1 day! how pathetic is that? this is a rheotorical question which does not need replying to.

i just dont know anymore. there are so many thoughts going in my head but im afraid to say it, because im afraid that i would regret it eventually. and here i am, stuck, living in this god damned pithole satan dug for me

fuck this. i always fuck it up dont i?

always the bad luck bringer to the innocent

i went to suntec to meet my family and my eyes started to feel wet. i missed the time we were there. i kept forcing myself to smile before i met my family because i din wanna let them down. i smiled so much, so hard that my cheeks went numb. but that's all good, for i could still feel numbness

we went to eat at ichiban boshi and i took the salmon sashimi straight away. i feel so miserable each time we have these mini whatever-you-call-it issues we have. better yet, tristan has diahorrea and my dad, for some reason, wanted to call a cab when we havent even foot the bill yet, which resulted in a father-daughter squabble

i just dont know what to do anymore. and not doing anything could only lead to one fate

and i dont want that to happen

but i really dont know. although it's not my birthday yet, i made a wish just now

i wish that my luck can just come back to me. PLEASE! im begging you. give me my luck back!

give me back my life... whatever is left of it





what an emo post. being 19 soon doesnt change a thing at all

like what i said. fuck it. fuck it all

Friday, May 04, 2007

Burning out

im waking up everyday in shambles.

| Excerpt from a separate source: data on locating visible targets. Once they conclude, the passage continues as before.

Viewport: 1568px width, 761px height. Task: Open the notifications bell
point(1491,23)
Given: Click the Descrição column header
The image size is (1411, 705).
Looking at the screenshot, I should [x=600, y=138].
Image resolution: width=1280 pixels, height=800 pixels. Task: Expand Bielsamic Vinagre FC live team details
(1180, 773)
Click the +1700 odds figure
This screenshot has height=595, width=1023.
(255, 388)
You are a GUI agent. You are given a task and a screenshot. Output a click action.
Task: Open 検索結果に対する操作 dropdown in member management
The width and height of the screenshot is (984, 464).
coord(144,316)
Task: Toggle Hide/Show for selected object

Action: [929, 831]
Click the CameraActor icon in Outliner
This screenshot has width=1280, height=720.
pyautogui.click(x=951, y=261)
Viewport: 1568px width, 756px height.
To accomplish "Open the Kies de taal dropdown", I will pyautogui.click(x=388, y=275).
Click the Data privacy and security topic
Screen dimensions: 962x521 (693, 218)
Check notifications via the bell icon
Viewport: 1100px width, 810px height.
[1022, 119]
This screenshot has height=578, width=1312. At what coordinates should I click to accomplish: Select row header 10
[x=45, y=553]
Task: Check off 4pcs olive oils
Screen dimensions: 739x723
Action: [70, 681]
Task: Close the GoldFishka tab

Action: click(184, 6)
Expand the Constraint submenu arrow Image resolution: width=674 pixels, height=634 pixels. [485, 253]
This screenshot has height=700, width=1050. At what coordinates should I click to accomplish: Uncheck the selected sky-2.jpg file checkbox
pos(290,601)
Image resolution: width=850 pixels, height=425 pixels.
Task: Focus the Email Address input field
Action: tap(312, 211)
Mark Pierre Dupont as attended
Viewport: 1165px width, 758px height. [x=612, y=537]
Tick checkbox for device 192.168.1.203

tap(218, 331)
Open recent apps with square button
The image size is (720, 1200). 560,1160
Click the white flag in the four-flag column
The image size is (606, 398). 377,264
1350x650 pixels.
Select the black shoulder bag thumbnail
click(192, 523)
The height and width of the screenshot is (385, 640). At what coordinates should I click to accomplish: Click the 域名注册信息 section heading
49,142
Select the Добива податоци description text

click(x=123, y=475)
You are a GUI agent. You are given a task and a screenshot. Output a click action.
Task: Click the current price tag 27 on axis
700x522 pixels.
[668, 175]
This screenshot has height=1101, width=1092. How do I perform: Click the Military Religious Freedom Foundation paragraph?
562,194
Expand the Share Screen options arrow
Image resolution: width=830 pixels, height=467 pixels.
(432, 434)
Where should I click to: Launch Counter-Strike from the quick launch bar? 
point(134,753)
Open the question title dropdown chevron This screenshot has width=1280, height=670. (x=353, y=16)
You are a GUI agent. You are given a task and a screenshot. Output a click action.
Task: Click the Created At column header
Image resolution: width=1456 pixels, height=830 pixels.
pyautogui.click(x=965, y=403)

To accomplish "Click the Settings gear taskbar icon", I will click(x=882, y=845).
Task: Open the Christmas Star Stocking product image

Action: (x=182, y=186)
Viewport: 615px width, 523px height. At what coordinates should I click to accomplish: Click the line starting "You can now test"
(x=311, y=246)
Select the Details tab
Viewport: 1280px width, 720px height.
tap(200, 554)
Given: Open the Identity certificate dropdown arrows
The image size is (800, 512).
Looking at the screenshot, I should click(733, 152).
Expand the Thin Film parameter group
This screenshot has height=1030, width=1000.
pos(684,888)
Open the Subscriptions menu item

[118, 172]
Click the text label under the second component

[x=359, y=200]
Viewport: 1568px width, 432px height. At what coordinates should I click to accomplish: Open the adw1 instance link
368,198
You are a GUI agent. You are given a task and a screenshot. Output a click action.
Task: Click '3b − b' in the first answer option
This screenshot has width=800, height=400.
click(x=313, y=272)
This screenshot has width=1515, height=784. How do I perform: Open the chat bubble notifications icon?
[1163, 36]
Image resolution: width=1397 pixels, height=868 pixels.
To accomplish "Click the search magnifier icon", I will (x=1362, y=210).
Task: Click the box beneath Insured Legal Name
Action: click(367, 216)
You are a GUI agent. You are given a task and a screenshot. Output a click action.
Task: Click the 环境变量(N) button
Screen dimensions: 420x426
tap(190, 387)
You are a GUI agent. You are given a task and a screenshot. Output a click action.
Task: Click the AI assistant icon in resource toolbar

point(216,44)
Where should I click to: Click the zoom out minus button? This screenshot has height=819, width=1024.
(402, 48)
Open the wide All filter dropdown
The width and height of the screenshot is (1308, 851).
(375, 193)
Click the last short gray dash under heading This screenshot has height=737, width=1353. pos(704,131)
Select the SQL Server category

Life is a fucken hell for me. i feel so overloaded with things to do i just wanna explode to stop myself from worrying

I havent gotten the TV set done up yet
everyone seems to want smth(contribution) from me
and i now need to do the intro
and that im suddenly part of the video all of you were supposed to do up *thus the tv*
no you all did not discuss with each other. you just want everything to look nice
i feel so much hostility
i feel so lost without direction
it isnt helping that your tutorial everytime exceeds by an hour. on a friday
we have to stop thinking abt the limitations and just use some bloody solution
and now i have to redo the template?
and now i have to redo the questionaire?
and now i still dont have any ideas on wtf im bloody supposed to do?
and now i dont have time to rest
and now i hope that the world can just gobble me up and leave me alone
and now i just want to be with you
and tmr i have the PPP to attend to
and it's not helping that the deadline has been extended from monday to wed. it just means we're gonna keep staying in sch EVERY SINGLE DAY
and it's not helping that you all dont realise i have alot to do
and it's not helping that you're still adding more for me
and i'm not making noise because i dont want to be thought of as a freeloader


which is why im damn bloody draining myself out

  • i hate marketing

  • i hate year 3

  1. last year at this time i was still skipping lectures and going home latest 5pm.
  2. last year at this time i was slping 8 hours a day, watching my videos and playing my games
  3. last year, i wasn't happy. but at least i dont feel like energy has been sucked out of me every single day

im just fatigued with all this shit.